For some reason, I ended up spending some time on the 'ride up' with several young adults who had carved out a career in IT, and our conversations turned to AI. Among the many observations I learned was this key one - most are very cognizant that artificial intelligence is rapidly changing the very nature of software coding, and while they aren't concerned about losing their jobs to an AI, they sure as heck are spending time learning how to use it to their advantage.

In other words, they are thinking that if they are busy writing computer code, they might as well use AI as an ally to help them do so, to be more efficient, master more complex tasks, and further enhance their skills. In that vein, they are learning how to find the intelligence in the AI by actively using the tools.

That's a wildly important concept that everyone should follow.

With this idea firmly planted in my mind, in addition to skiing writing a book, and doing various holiday things over. the break, I've also spent a lot of time working with AI coding tools to find its intelligence. And, it's, wow ...

Let's start here. While I'm out there, I use an app on my Apple Watch called SkiTracks - it grabs a ridiculous amount of data about each and every run - speed, distance, time, etc. The raw data looks like this - basically, a whole bunch of GPS data that summarizes what is going on every second.

At the end of the day, it takes all that data and turns it into something like this:

It's just a fun way to see your day - lots of us share this summary information through Strava, achieving some entirely inconsequential bragging rights.

But my conversations got me thinking - what if I could use an AI to write some computer code that would take all 12 days' worth of ski data, and give me an overall summary of all my skiing activity over the break? To do that, I turned to Claude.AI, which is drawing a lot of attention for being one of the best tools to write computer code.

I first set out to see if it could read the raw ski data as seen above - it could.

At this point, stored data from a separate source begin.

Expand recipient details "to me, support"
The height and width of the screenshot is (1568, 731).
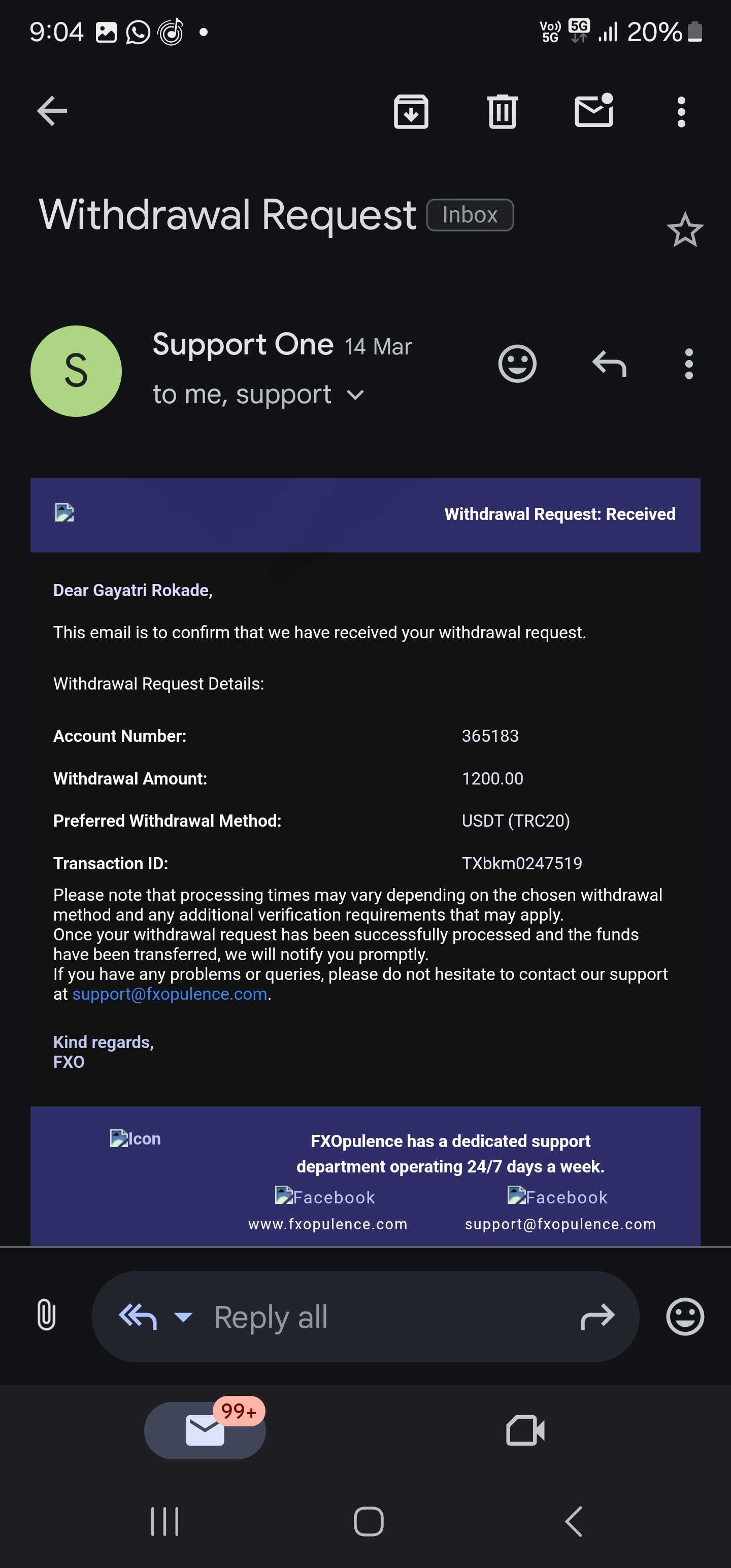click(x=355, y=396)
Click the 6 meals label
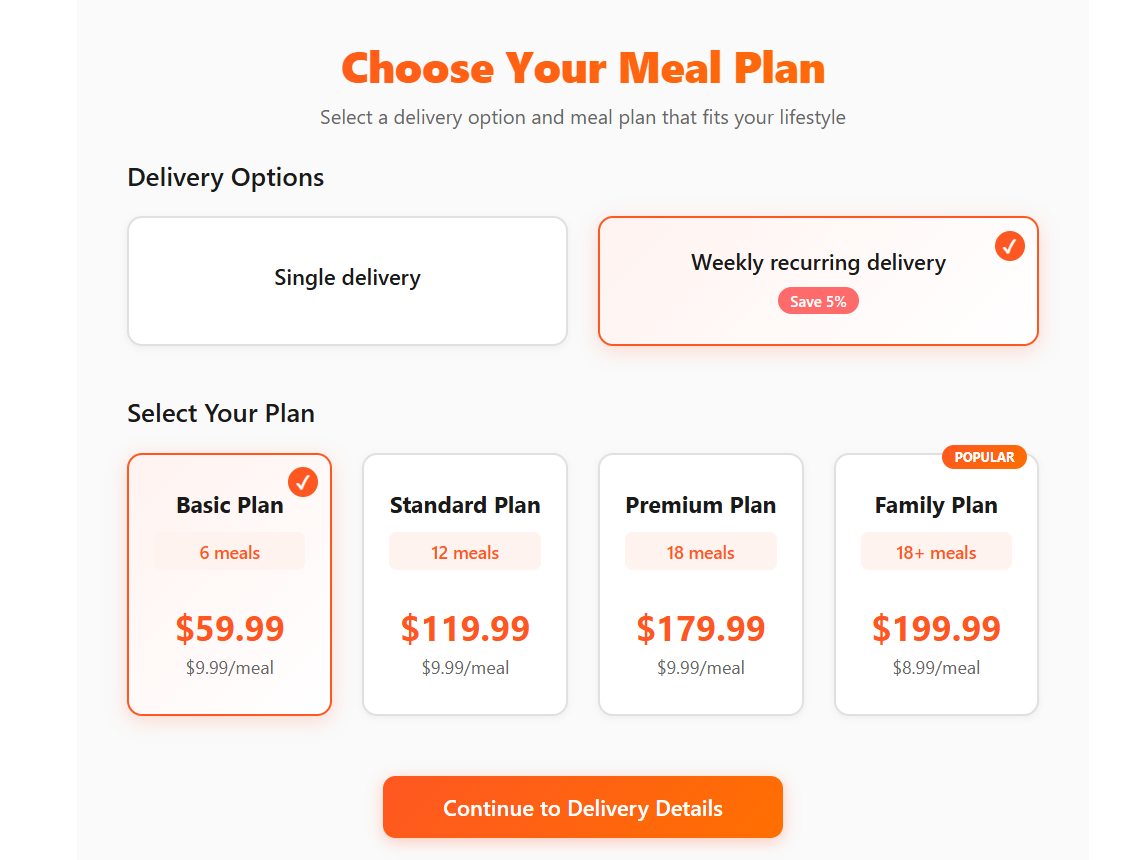This screenshot has width=1124, height=860. coord(230,553)
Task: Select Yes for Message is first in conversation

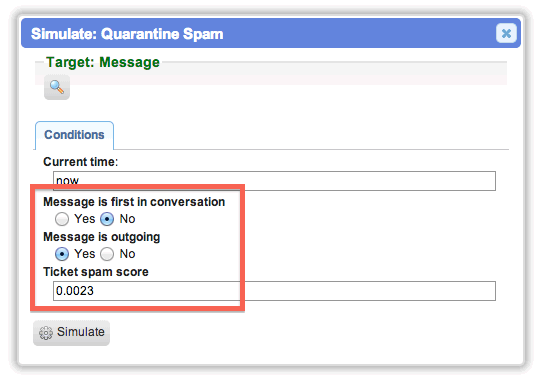Action: pyautogui.click(x=62, y=219)
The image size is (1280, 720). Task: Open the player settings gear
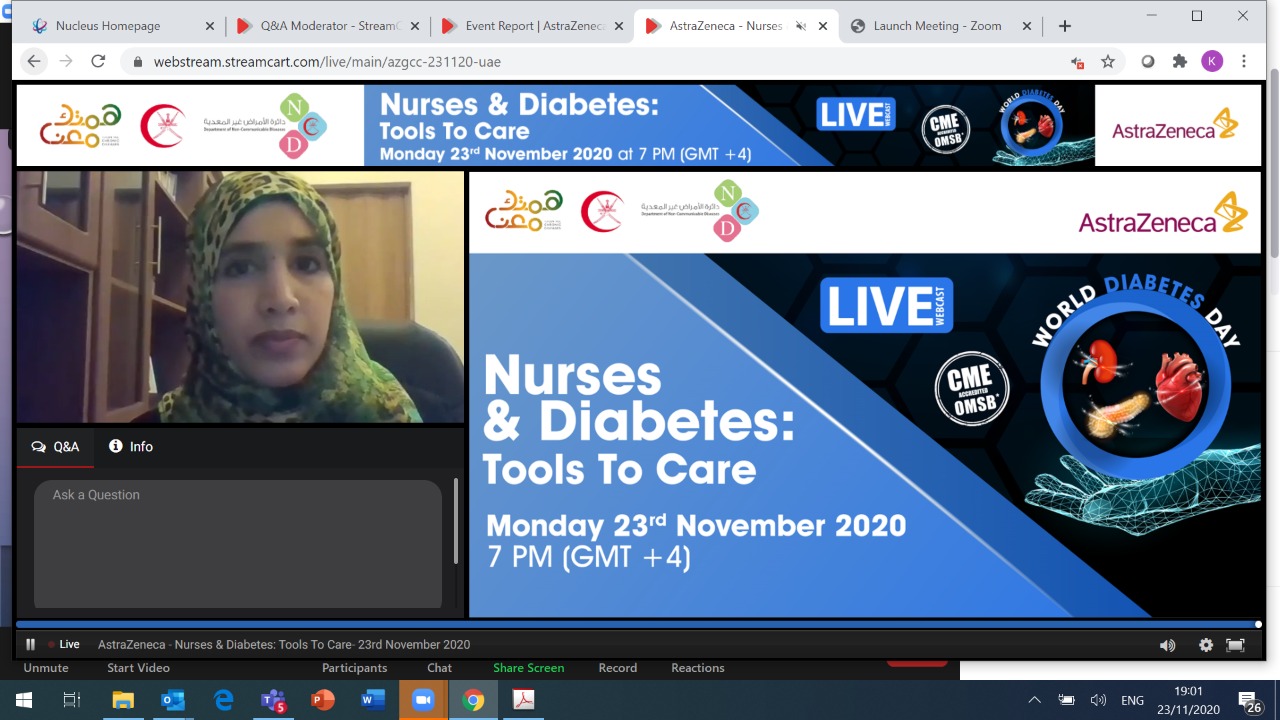(1205, 645)
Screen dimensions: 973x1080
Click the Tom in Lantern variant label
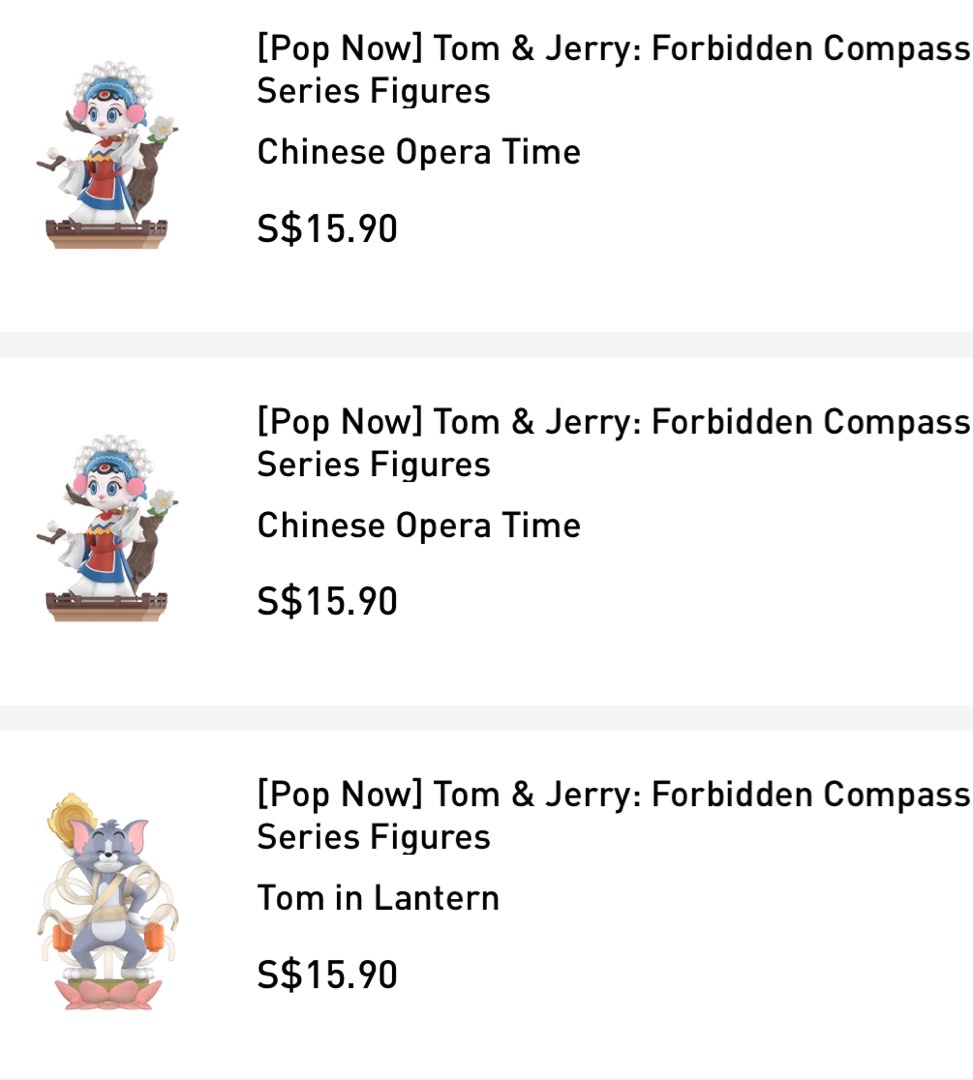coord(378,897)
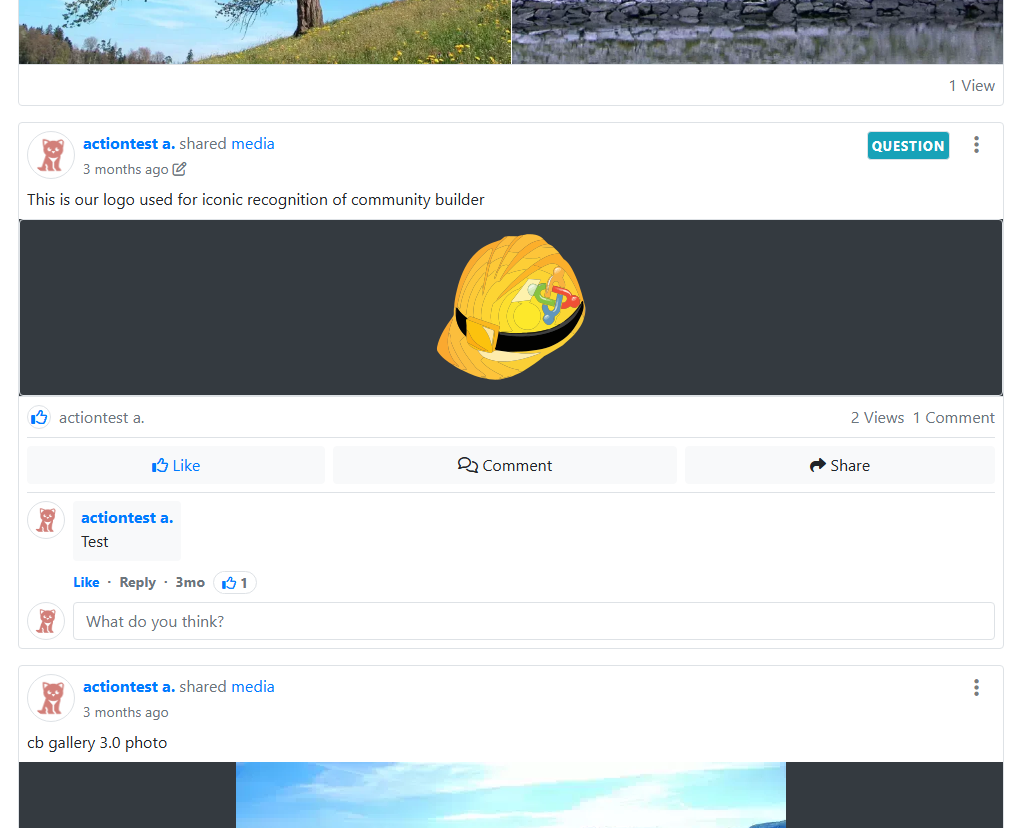Open the 'media' link on the logo post
This screenshot has height=828, width=1019.
253,144
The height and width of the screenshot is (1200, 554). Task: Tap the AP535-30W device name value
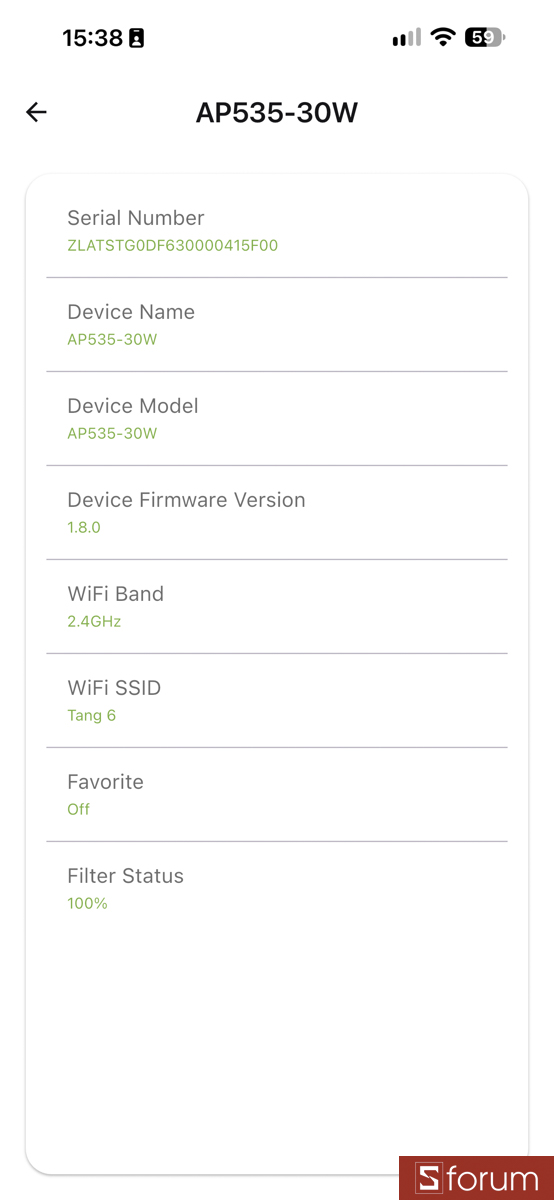click(x=112, y=339)
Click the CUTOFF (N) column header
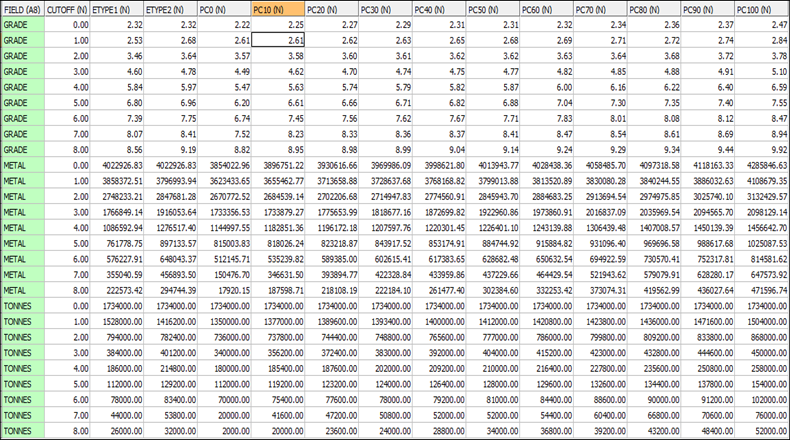 click(x=66, y=8)
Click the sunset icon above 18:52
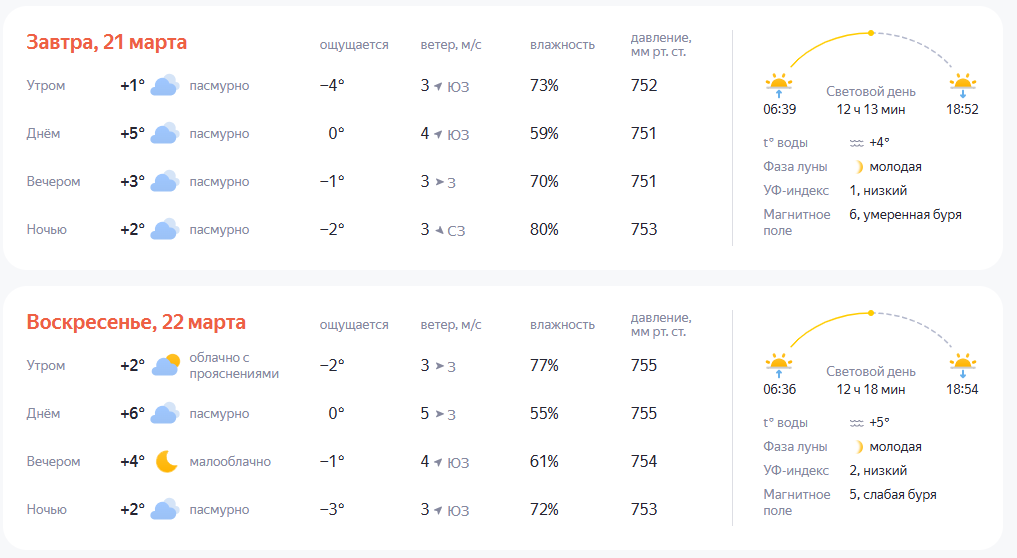The width and height of the screenshot is (1017, 558). [x=962, y=84]
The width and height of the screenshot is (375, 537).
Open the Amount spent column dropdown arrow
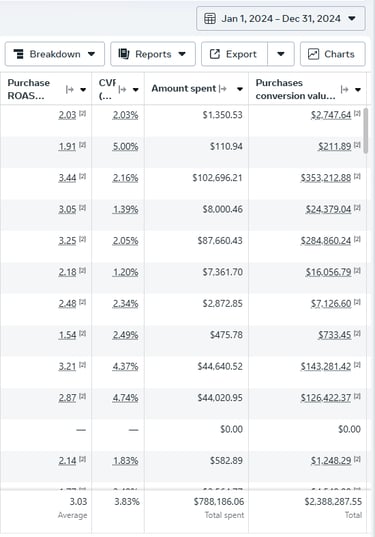pos(240,89)
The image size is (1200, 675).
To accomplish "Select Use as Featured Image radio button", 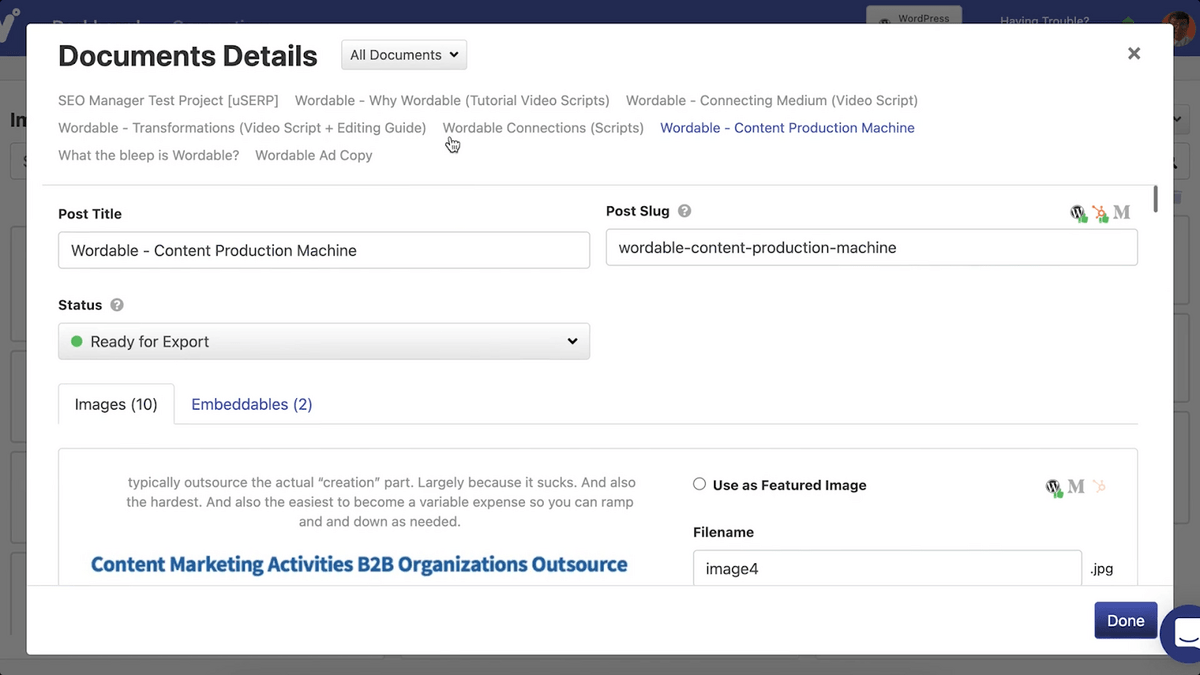I will [x=700, y=485].
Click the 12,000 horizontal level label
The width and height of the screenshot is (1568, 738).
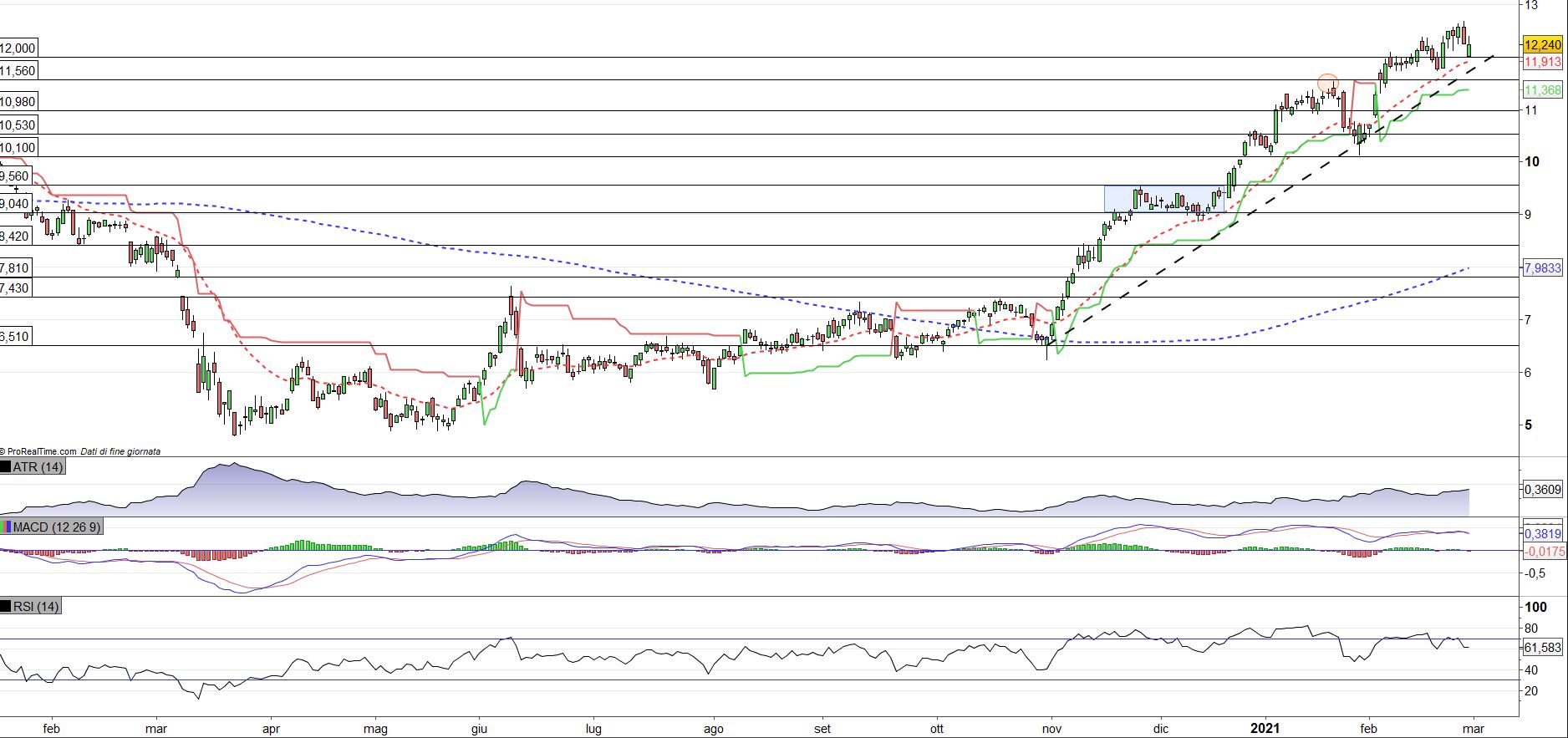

Large language models are proving to be very powerful tools to analyze and summarize raw data like this - which has powerful implications in such fields as pharmaceutical clinical trials, with analysis of vast research data being the target.

In a matter of seconds, it was building information summaries similar to my app.

From that point came a lot of back and forth as I had it proceed to write me a program that I could run on my Mac that would take ALL of my data from the 12 days, and give me some summary information. After about 20 minutes - and remember, I'm learning as I go - I had the summary I was looking for.

The thing is, I would never know how to write the code to do this type of thing unless I had taken a course and spent countless hours learning the programming logic, That's not in my skill set - but learning how to use an AI to write code on my behalf now is. (Two observations - that's a lot of skiing! Second, I think the Top Speed might be a data error, and am going back to investigate that!)

This brings me to my Random Quote Generator. It's over at https://random.jimcarroll.com/. Without getting into a lot of details, I thought it might be interesting to have Claude.AI write two computer programs that would a) extract, from my thousands of Daily Inspiration posts, the key quote and b) build a Web site that randomly grabs one of these quotes and builds a big, bold Website with the quote.

Visit it and give it a try!

Behind the scenes, there is some pretty complex stuff.

As they say, this is pretty slick stuff.

The point of all this is that we are clearly at an inflection point with some aspects of AI. While the debate rages on as to whether AI is a friend or a foe, accurate or inaccurate, some powerful use cases are evolving. My mindset is, that if you don't take the time to find the actual 'intelligence' in artificial intelligence, you'll never really gain a deeper understanding of what is going on.

You've got to use the tools to understand the tools.

So - get going! Take on your own small, inconsequential projects, simply to explore, learn and move forward!

Futurist Jim Carroll has learned most of what he knows about technology simply by hacking around. His long-term goal is to get a humanoid robot so that he can learn how to program it. His wife will probably not be amused by this idea.